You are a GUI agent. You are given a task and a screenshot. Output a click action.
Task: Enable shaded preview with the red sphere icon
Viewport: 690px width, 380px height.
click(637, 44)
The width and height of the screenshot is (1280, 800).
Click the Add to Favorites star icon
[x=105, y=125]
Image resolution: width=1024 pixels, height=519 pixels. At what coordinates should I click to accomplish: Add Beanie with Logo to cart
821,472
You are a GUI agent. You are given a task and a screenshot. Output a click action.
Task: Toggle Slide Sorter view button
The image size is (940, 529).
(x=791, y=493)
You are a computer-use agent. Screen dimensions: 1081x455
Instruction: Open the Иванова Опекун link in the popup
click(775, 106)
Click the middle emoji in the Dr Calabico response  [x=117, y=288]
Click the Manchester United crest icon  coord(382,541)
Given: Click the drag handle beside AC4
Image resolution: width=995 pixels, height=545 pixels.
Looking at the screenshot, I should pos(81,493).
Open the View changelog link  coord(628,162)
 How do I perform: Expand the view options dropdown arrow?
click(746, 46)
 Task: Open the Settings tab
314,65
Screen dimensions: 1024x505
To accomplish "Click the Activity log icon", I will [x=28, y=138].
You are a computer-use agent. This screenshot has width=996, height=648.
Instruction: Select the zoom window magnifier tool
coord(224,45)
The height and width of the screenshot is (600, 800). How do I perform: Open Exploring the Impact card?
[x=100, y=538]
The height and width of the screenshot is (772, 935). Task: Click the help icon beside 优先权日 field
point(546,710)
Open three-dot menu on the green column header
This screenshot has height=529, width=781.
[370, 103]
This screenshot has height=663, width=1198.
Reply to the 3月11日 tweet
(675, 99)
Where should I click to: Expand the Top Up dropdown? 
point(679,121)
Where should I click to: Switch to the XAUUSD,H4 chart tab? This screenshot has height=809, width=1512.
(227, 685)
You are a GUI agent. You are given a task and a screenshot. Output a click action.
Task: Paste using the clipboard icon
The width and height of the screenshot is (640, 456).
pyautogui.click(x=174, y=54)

Work order -
Only the lines from the one containing "Open three-dot menu" through the end of the entries above belong in the answer; repeat them exactly.

Expected answer -
Open three-dot menu on the green column header
This screenshot has height=529, width=781.
[370, 103]
This screenshot has height=663, width=1198.
Reply to the 3月11日 tweet
(675, 99)
Where should I click to: Expand the Top Up dropdown? 
point(679,121)
Where should I click to: Switch to the XAUUSD,H4 chart tab? This screenshot has height=809, width=1512.
(227, 685)
You are a GUI agent. You are given a task and a screenshot. Output a click action.
Task: Paste using the clipboard icon
The width and height of the screenshot is (640, 456).
pyautogui.click(x=174, y=54)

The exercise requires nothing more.